Explore
ICS/OT Security
ICS/OT security is a horizontal specialization across Black Cell solution areas: Fusion Center, Integration, Offensive Security and Compliance.
Data-driven IT/OT convergence accelerated by Industry 4.0 increases cybersecurity exposure of critical infrastructures, especially which are responsible for human lives. Accordingly Black Cell ICS/OT is facing these increasingly pressing challenges with the appropriate humility and sense of vocation.
Our ICS/OT security service portfolio has been built around four core pillars: assess, build, measure, and enhance.
How we start
01 Assess
We should have an up-to-date view of the organization’s status, competences, exposure, technical capabilities, policies, and processes to enable making informed decisions. The following services can also be conducted separately, but together provide a complete overview of the maturity.
Vulnerability assessment
For entities that never had a vulnerability assessment, we highly suggest performing it immediately. The aim is, on the one hand, to reduce exposure, which can reduce opportunistic attacks, and, on the other hand, to receive a report of the security state of the infrastructure and its elements. We approach our customers’ systems with the attacker’s methods, resulting is the intrusion paths and steps that an attacker would take.
NIST 800-82 assessment
This type of assessment is based on best practice guidance on how to secure Industrial Control Systems (ICS), including Supervisory Control and Data Acquisition (SCADA) systems, Distributed Control Systems (DCS), and other control system configurations such as Programmable Logic Controllers (PLC), while addressing their unique performance, reliability, and safety requirements. The service provides recommended security countermeasures to mitigate the associated risks.

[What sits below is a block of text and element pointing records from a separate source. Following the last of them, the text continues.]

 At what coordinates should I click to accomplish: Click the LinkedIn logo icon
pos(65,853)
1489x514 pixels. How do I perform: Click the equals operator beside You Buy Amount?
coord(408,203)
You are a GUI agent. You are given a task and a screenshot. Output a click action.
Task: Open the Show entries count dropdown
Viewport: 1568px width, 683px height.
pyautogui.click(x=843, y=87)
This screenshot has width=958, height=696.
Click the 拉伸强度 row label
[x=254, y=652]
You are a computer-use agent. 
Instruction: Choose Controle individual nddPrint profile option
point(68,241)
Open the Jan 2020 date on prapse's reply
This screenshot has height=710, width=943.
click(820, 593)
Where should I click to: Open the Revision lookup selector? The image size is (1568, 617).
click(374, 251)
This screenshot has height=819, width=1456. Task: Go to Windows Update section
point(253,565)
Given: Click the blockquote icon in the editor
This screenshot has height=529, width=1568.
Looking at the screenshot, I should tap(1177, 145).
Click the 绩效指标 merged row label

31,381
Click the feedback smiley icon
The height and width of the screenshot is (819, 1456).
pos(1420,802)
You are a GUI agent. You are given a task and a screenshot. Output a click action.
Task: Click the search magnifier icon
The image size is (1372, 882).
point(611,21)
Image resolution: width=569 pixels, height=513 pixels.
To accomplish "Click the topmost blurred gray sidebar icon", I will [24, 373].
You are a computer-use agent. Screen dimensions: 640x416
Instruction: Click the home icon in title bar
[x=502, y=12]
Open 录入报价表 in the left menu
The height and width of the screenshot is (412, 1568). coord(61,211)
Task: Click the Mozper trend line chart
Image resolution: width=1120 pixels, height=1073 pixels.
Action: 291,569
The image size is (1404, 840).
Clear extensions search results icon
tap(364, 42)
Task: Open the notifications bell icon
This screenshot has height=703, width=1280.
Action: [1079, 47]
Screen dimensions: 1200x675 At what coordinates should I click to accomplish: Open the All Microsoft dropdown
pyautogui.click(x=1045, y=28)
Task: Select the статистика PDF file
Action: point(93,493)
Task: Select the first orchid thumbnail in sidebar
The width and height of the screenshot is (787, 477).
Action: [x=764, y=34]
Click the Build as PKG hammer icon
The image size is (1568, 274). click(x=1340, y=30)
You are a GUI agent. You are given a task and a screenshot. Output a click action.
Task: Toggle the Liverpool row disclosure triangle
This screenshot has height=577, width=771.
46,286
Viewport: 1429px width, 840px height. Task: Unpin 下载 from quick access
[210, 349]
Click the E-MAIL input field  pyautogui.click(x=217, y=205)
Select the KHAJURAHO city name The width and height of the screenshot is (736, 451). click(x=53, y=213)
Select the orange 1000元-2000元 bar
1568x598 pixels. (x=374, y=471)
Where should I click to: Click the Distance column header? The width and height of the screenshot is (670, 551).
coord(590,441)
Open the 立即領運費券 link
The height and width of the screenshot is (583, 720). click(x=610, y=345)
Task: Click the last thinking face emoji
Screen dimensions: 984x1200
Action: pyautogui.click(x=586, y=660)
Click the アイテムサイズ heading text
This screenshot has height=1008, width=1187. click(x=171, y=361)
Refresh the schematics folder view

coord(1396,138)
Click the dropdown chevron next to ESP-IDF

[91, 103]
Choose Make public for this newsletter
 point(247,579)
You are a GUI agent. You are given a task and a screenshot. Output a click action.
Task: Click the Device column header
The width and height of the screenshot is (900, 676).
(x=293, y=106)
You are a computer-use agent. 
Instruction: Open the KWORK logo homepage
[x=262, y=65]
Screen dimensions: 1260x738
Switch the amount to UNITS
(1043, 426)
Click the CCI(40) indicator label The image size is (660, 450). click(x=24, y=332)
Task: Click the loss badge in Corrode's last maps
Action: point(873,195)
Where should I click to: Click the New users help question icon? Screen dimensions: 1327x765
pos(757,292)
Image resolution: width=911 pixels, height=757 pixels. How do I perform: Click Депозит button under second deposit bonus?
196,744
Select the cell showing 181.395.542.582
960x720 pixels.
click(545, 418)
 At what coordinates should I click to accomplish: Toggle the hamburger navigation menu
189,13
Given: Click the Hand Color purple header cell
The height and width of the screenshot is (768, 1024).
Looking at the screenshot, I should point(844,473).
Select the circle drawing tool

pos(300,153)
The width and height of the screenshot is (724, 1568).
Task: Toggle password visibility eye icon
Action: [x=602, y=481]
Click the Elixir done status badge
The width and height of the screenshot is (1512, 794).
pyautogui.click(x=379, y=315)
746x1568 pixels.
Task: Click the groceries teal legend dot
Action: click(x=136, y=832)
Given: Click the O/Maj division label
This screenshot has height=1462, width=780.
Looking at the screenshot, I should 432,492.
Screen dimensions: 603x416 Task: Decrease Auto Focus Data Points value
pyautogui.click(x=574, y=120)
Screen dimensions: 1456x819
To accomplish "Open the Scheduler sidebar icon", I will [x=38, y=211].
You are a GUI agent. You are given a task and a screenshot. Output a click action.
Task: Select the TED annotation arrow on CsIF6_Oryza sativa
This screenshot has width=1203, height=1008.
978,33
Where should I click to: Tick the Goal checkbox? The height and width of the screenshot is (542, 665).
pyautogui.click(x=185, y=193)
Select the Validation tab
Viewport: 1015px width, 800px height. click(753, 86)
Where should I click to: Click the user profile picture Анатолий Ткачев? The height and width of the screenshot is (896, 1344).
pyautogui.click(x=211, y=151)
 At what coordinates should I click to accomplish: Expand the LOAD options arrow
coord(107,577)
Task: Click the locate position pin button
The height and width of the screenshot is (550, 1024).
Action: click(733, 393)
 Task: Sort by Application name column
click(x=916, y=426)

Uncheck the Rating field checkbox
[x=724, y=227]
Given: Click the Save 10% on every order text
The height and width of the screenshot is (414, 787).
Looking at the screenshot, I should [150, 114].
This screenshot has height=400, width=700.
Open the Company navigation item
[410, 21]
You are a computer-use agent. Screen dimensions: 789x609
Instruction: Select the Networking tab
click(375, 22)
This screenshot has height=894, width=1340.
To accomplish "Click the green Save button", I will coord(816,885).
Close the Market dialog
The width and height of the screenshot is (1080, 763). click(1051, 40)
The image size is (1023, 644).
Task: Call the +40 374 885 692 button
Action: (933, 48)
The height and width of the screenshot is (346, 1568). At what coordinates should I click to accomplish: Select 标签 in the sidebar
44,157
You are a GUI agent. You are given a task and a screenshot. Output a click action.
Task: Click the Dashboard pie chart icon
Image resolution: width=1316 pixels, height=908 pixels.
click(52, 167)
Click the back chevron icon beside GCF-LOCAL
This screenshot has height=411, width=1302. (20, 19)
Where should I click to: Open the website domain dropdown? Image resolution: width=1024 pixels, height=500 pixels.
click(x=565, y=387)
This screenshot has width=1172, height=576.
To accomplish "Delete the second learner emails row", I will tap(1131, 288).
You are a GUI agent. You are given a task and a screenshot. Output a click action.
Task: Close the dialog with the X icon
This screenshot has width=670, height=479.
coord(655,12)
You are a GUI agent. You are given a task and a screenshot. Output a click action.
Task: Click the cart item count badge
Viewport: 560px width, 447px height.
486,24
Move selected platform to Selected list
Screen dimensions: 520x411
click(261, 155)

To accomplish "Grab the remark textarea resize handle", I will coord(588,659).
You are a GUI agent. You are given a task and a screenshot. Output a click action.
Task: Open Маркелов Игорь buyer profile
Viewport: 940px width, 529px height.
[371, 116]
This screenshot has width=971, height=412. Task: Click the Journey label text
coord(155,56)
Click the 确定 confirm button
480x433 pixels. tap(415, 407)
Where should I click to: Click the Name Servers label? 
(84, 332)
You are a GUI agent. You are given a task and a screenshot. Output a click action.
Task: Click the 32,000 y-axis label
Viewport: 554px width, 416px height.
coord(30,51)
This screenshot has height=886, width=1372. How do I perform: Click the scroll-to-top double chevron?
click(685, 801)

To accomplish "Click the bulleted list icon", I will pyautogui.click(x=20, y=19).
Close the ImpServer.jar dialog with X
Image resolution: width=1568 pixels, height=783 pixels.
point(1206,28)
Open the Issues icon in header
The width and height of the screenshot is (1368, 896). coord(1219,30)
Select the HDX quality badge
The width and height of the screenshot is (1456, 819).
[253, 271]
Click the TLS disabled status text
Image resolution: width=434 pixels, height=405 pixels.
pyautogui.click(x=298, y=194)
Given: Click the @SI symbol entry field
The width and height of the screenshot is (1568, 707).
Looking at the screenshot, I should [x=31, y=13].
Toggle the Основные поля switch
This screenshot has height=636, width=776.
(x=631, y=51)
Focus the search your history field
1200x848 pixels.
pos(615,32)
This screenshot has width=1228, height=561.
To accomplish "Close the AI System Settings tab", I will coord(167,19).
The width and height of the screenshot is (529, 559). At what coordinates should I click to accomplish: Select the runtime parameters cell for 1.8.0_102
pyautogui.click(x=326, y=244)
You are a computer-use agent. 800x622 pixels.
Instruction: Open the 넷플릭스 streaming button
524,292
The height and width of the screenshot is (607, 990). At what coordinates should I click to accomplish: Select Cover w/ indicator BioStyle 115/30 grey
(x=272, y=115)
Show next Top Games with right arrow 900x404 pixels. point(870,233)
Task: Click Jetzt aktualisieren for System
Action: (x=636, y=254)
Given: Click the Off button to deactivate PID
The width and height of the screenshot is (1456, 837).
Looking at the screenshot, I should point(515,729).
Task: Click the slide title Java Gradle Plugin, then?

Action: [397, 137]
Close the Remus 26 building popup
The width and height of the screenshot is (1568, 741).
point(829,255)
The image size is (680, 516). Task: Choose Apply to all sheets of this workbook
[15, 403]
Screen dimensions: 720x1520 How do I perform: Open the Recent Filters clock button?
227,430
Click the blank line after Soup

MITRE ATT&CK-based assessment
The analysis is based on the merged version of MITRE ATT&CK for ICS and for Enterprise frameworks describing the attack techniques and tactics and procedures of industrial control units. The assessment uses a passive methodology; therefore, it does not affect ICS/OT devices. The outcome is a detection gap analysis that we compare with a sector-specific heatmap. The heatmap covers the most used attack techniques and procedures providing a prioritised risk management plan.
Explore
Next step
02 Build
Building cybersecurity resilience is a continuous effort comprising of many activities. Based on the results of the assessment phase, our engineers not only recommend products and services, but create intelligent cybersecurity ecosystems for securing critical infrastructures. The sub-pillars below cover a wide area of solutions, subject to individual consultation.
Visibility
When building cyber defences for ICS/OT environments, one of the first steps is to ensure visibility without any disruption.
Detection
The development of the detection pillar is a continuous effort. Black Cell’s team develops a prioritized action plan based on the MITRE ATT&CK framework, based on the most common attack techniques and procedures in our customer’s sector, and then builds the detections and relevant alert rules based on this.
Response
Black Cell’s team can be of assistance at any stage of the incident response, be it fully managed services, system integration or process design, automation or definition of specific procedures, and playbooks, which can be included in the incident response plan (IRP)
What’s next
03 Measure
The goal of this phase is to have a measurement that can be used to validate both areas already marked as solved and underpin the upcoming improvements. Our compliance, offensive security and detection engineering teams can be of great help in areas requiring specific expertise such as Red Teaming, organizing a table-top exercise (TTX) that might be a practical review of the incident response plan (IRP) as well. At the same time, it could be a simple PCAP-based audit with targets for teamwork and processes.
Explore
Last step
04 Enhance
There will always be opportunities for improvement. Once the highest priority tasks – e.g. “baseline” use-case and playbook implementation, attack surface reduction – are performed, one should turn its focus on enhancing the cybersecurity ecosystem.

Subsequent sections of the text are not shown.